Brano proposto:
◇ ◇ ◇ ◇ ◇
Discesa. Tolto precauzionalmente il tratto in sterrato scendiamo direttamente sulla statale. Max e Messer Peugeot s’involano, io vado giù di conserva.
A Borselli la nebbia si dirada, ma vengo lasciato sulla statale. Di fatto è questo il taglio più rilevante al percorso, vengono sottratte la discesa verso Pomino e la risalita dalla Rufina. Rientro su Diacceto sempre in discesa, la mantellina mi protegge dal freddo e anche il giornale sotto la maglia fa spessore termico.
Deviazione con rampa in cemento sul cui culmine mi aspetta Max. Siamo entrati nella tenuta di Nipozzano, ci attendono i ghiaioni. Come da tradizione il primo me lo faccio a piedi, ad ognuno i suoi limiti. Faccio in solitaria il periplo della tenuta, facendo molta attenzione ai ghiaioni restanti, sempre molto infidi. Finalmente tornato su asfalto e tolta la mantellina raggiungo Max e rientriamo sulla statale. É ormai l’ultimo tratto, fatto e rifatto, adesso con l’asfalto nuovo ancora più scorrevole.
ATTENZIONE! CADUTA!
Sento la voce di De Zan in telecronaca. Vedo un ciclista per terra, ha la mia stessa maglia.. ma sono io!
Un attimo, il duro del suolo e le gambe sotto la bici. Mi sono ritrovato per terra senza neanche capire perché…
Lo spavento di Max nel vedermi disteso. Le macchine che suonano innervosite per l’inconveniente. Mi metto a sedere e controllo i dolori. Per fortuna niente di rotto. Max ha intanto sistemato la bici e lentamente mi rimetto in piedi. Il morale è rimasto lì per terra, ma pedalo, riesco a pedalare. Mi alzo sui pedali, provo a scattare, nessun dolore. Ma le botte ci sono, inutile illudersi, arriveranno tutte insieme più tardi.
Arriviamo al traguardo e concludiamo la corsa. Ci ritroviamo con Messer Peugeot e Donato, insieme andiamo a mangiare al Bardiccio Party. A noi si aggiungono il Gentleman e il Benve ancora ebro del bel giro, mentre al tavolo accanto al nostro i Panoramici sono già lindi e lavati.
Concluso il pranzo, con l’ottima pasta al Bardiccio, torniamo in piazza per recuperare la Magnum, premio fedeltà. Poi, lentamente, riprendiamo la strada di casa, dopo aver salutato il Cance e Messer Peugeot.
Se tolgo il fardello ingombrante che la caduta mi ha lasciato e ripenso a questa edizione della Leonessa mi ritrovo soddisfatto. Il Piano C ha funzionato, nonostante lo spostamento meteo della Leonessa a Novembre abbia reso la corsa ancor più dura e selettiva di quanto non lo sia normalmente. Ma la Leonessa è così, è il bello della corsa, bisogna esserne coscienti durante l’avvicinamento.
5 edizioni, mai una uguale all’altra, di cui sono stato fortunato testimone e umile scrivano. Adesso è il tempo del riposo e del recupero, anche se la stagione sta entrando nel pieno e le avventure non mancheranno… Ma prima di chiudere: Viva i Leoni!
◇ ◇ ◇ ◇ ◇
Compiti richiesti:
**A.** Modifica il brano sulla Leonessa da "Concluso il pranzo, con" a "coscienti durante l’avvicinamento." e riportalo, sostituendo "Magnum" con "Jeroboam".
**B.** Indica se ciascuna affermazione concorda con il brano sulla Leonessa, rispondendo sì o no e citando le parole che lo stabiliscono: (i) il taglio più rilevante al percorso elimina la discesa verso Pomino e la risalita dalla Rufina; (ii) nella caduta chi scrive si è rotto qualcosa; (iii) dopo la corsa il gruppo va a mangiare al Bardiccio Party.

Materiale fornito:
◇ ◇ ◇ ◇ ◇
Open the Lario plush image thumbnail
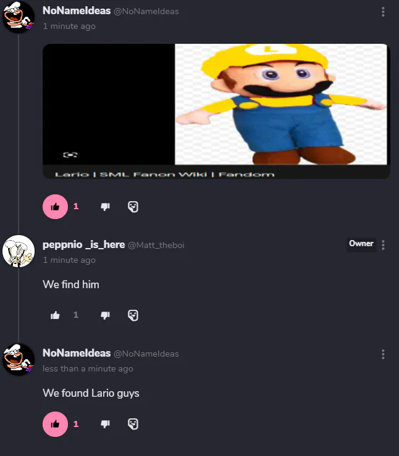The image size is (399, 456). click(x=281, y=104)
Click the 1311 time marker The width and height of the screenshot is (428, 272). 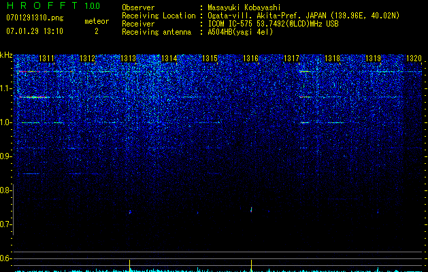point(47,58)
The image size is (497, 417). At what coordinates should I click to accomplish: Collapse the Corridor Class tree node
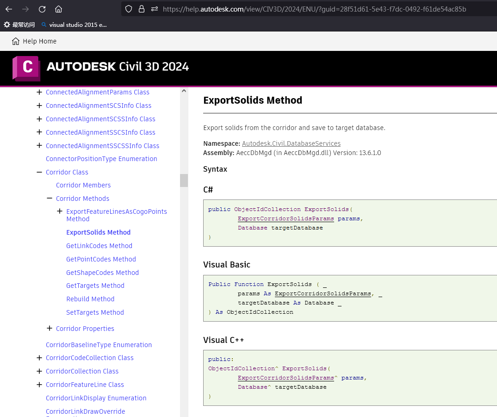(39, 172)
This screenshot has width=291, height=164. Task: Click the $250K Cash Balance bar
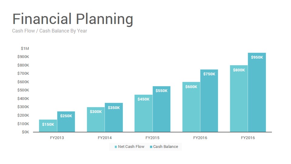tap(66, 121)
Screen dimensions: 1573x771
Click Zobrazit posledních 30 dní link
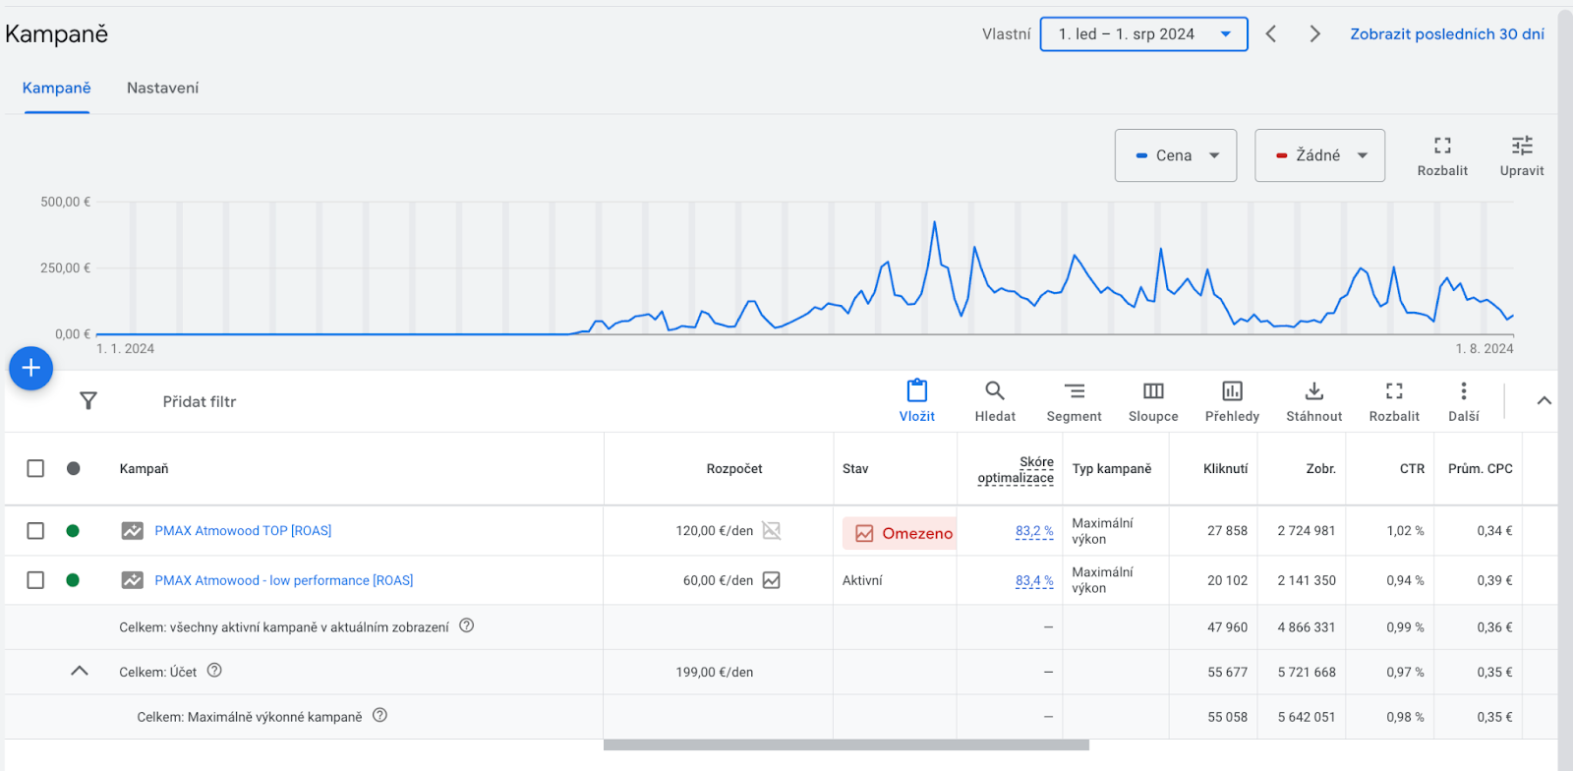1446,34
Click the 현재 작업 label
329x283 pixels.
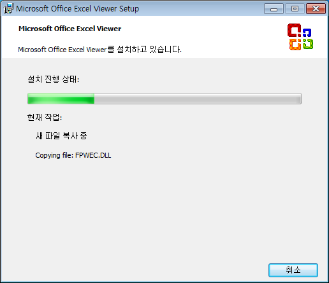click(x=45, y=117)
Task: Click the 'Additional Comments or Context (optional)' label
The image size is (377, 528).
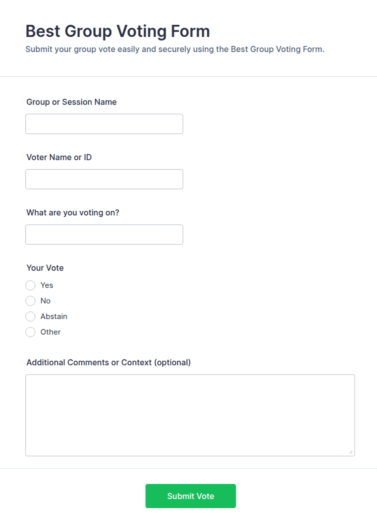Action: [109, 363]
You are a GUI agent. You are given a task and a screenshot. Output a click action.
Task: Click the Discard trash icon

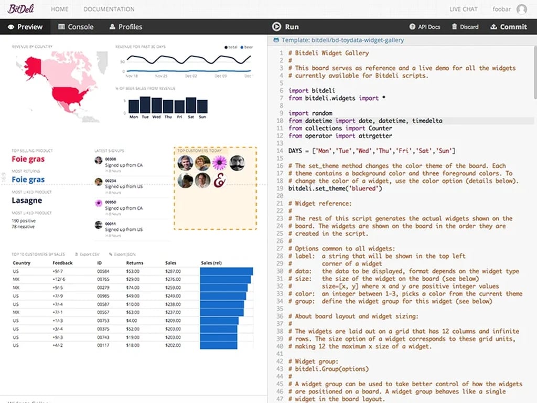pos(455,26)
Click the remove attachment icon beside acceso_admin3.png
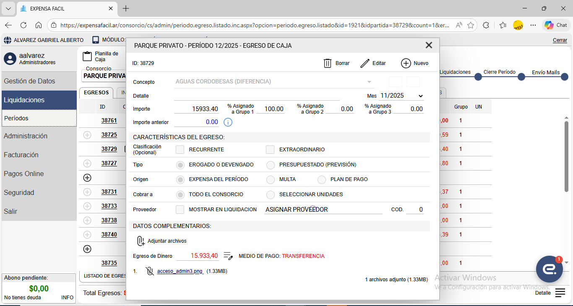Image resolution: width=573 pixels, height=306 pixels. tap(149, 271)
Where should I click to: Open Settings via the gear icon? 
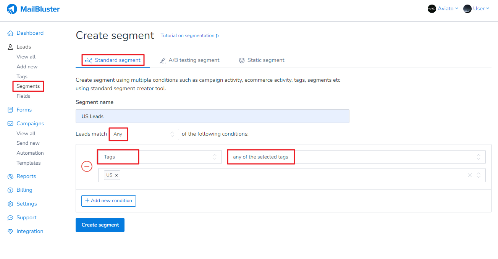(10, 204)
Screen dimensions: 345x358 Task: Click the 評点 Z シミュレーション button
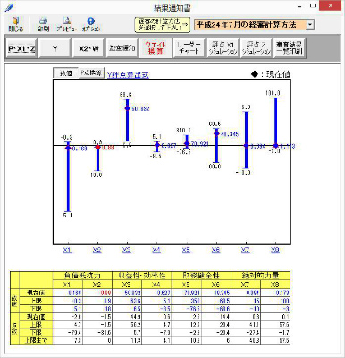[256, 48]
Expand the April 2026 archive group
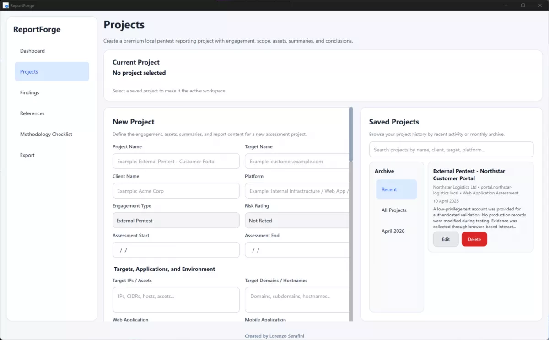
◇ ◇ ◇ ◇ ◇
Soluzioni:
**A.**
Concluso il pranzo, con l’ottima pasta al Bardiccio, torniamo in piazza per recuperare la Jeroboam, premio fedeltà. Poi, lentamente, riprendiamo la strada di casa, dopo aver salutato il Cance e Messer Peugeot.
Se tolgo il fardello ingombrante che la caduta mi ha lasciato e ripenso a questa edizione della Leonessa mi ritrovo soddisfatto. Il Piano C ha funzionato, nonostante lo spostamento meteo della Leonessa a Novembre abbia reso la corsa ancor più dura e selettiva di quanto non lo sia normalmente. Ma la Leonessa è così, è il bello della corsa, bisogna esserne coscienti durante l’avvicinamento.

**B.**
(i) Sì: "vengono sottratte la discesa verso Pomino e la risalita dalla Rufina".
(ii) No: "Per fortuna niente di rotto".
(iii) Sì: "insieme andiamo a mangiare al Bardiccio Party".